MCQ October 22 Flashcards
Give examples of biopharmaceuticals and what is it
Biopharmaceuticals are recombinant proteins. The drug product is derived from the protein
e.g hormones,MAB,Enzymes, cytokines
What is the number 1 product made by biopharma industry and how does it work
Monoclonal antibodies. They target only one epitope on antigens
What happens to biopharmaceuticals?
They are synthesised and genetically modified
What is the backbone Structure of a Polypeptide
An amino group
A chiral carbon attached to an R group and a H
A carboxyl group
List some properties of a peptide bond
It has partial double bond characteristics, its planar and no rotation around the peptide bond
What does a peptide bond do?
It joins one amino acid to another
Name some hydrophobic non polar R groups
Proline, glycine and Alanine
Name some Polar Uncharged R groups (Hydrophillic)

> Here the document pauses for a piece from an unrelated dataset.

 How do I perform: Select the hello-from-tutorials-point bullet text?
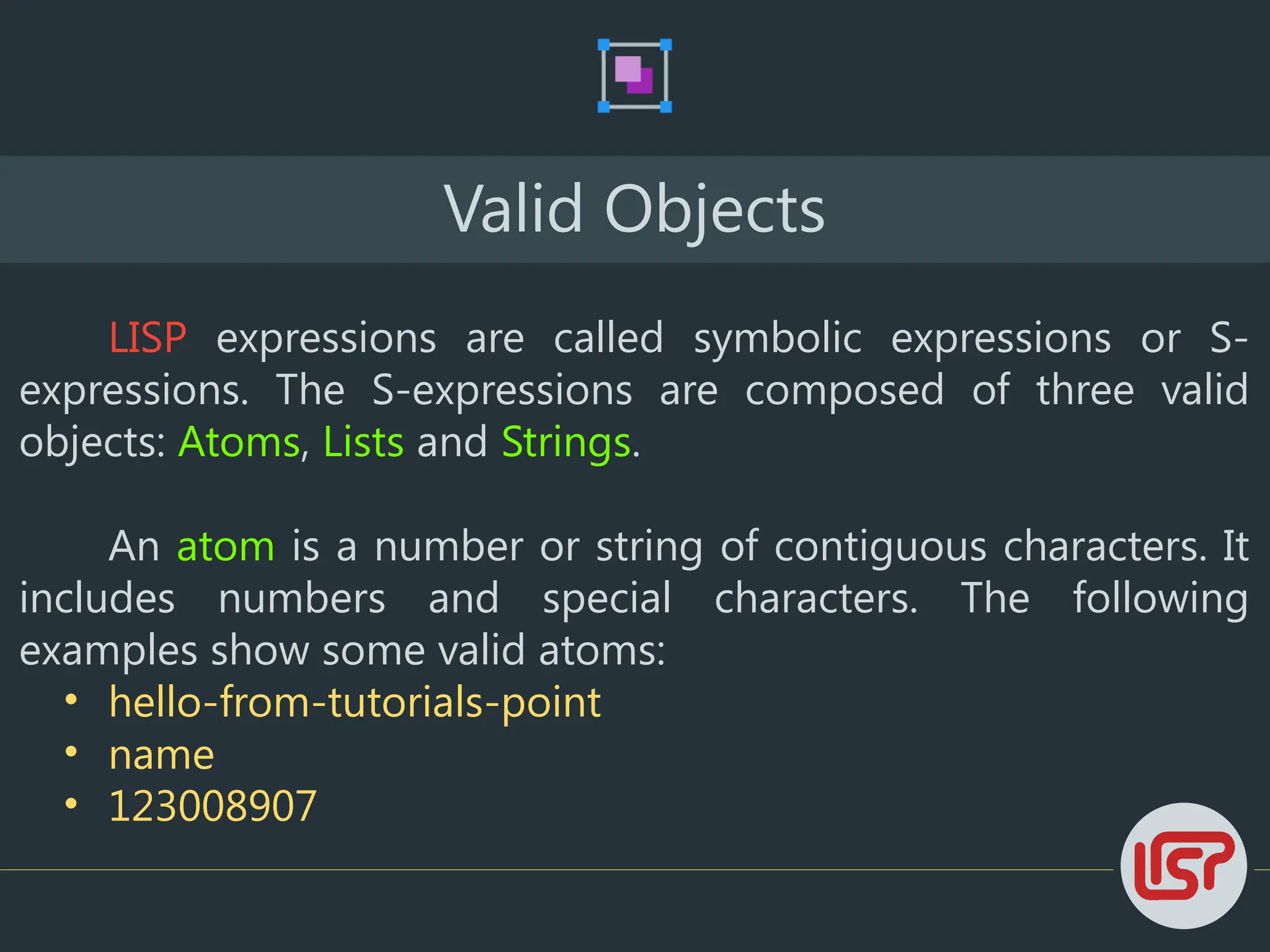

Serine, Cysteine,Tyrosine and Glutamine
How many amino acids does oligopeptides, polypeptides and proteins have?
Oligopeptides = up to 25
Polypeptides = more than 25
Proteins= more than 100
Give some characteristics of proteins
Most abundant macromolecule found within cells
Consist of the elements C, H, O and N.
Polymers of amino acids with large molecular weights
Different amino acids determine the overall chemical and structural properties of a protein.
Name the two classes of proteins
Globular and filamentous
What are globular proteins?
They are unstable, compact molecules that are soluble in aqueous solutions
What are filamentous proteins
Stable, tough stringy molecules that are insoluble in aqueous solutions
Name some structural functions of filamentous proteins
skin, cartilage, teeth
How many polypeptide chains make up a Quaternary protein
more than 1
What are the four levels of organisation of globular proteins?

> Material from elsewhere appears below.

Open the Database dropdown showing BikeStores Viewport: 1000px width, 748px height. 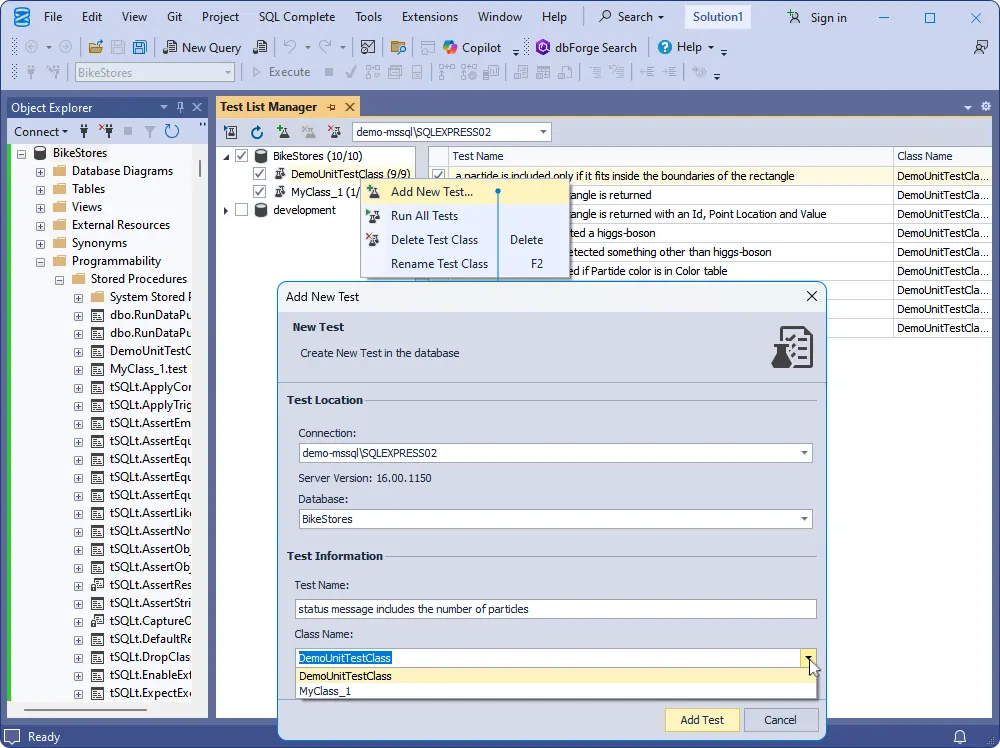click(x=805, y=519)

Primary, Secondary, Tertiary and Quaternary.
What does the primary structure do and what does it include?
It includes insulin and it gives important information about the properties of the proteins from the number, type and sequence of amino acids.

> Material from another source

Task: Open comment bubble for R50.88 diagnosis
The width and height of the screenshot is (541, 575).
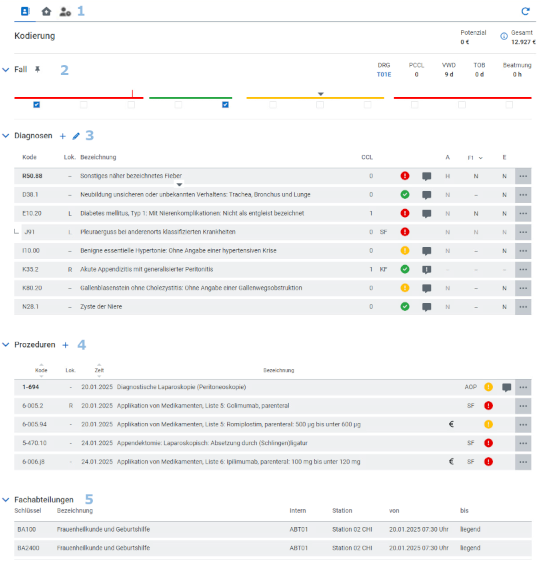Action: click(426, 176)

In the primary structure, what does lots of hydrophobic amino acids mean?
It means it will not be soluble in an aqueous environment making it hydrophobic
What structural elements are included in the secondary structure
Helices,loops, turns and sheets
What stabilises the alpha helix?
A regular pattern of H bonds and every backbone C=O group H bonds to an N-H group
What amino acids are found in A helices
Alanine, Leucine,Methionine, Glutamate
What is the make up of Beta pleated sheets?
5-10 amino acid residues in length
Extended zigzag conformation
Two or more strands align to make the sheets
Held together by beta pleated sheets
What are the differences between parallel and and antiparallel beta pleated sheets
With antiparallel the polypeptide chains are in opposite directions and connected via hairpin loops
Parallel, the chains are stacked in the same directions and are connected via crossover loops
How are tertiary structures formed?
They are formed after the assembly of structural elements joined by coils and hairpin loops
How are 3D structures (Tertiary) held together
They are held together by
Hydrogen bonds, Ionic bonds, Van der waals forces , Hydrophobic interactions and Di-sulphide bridges
What is an example of a quaternary structure
Haemoglobin
What type of cells are preferable for biopharma and why
Mammalian cells are preferred as they have are higher in post translational modification compared to bacteria
What is the difference between Upstream and down stream
Upstream processing is protein biosynthesis for mammalian cell culture.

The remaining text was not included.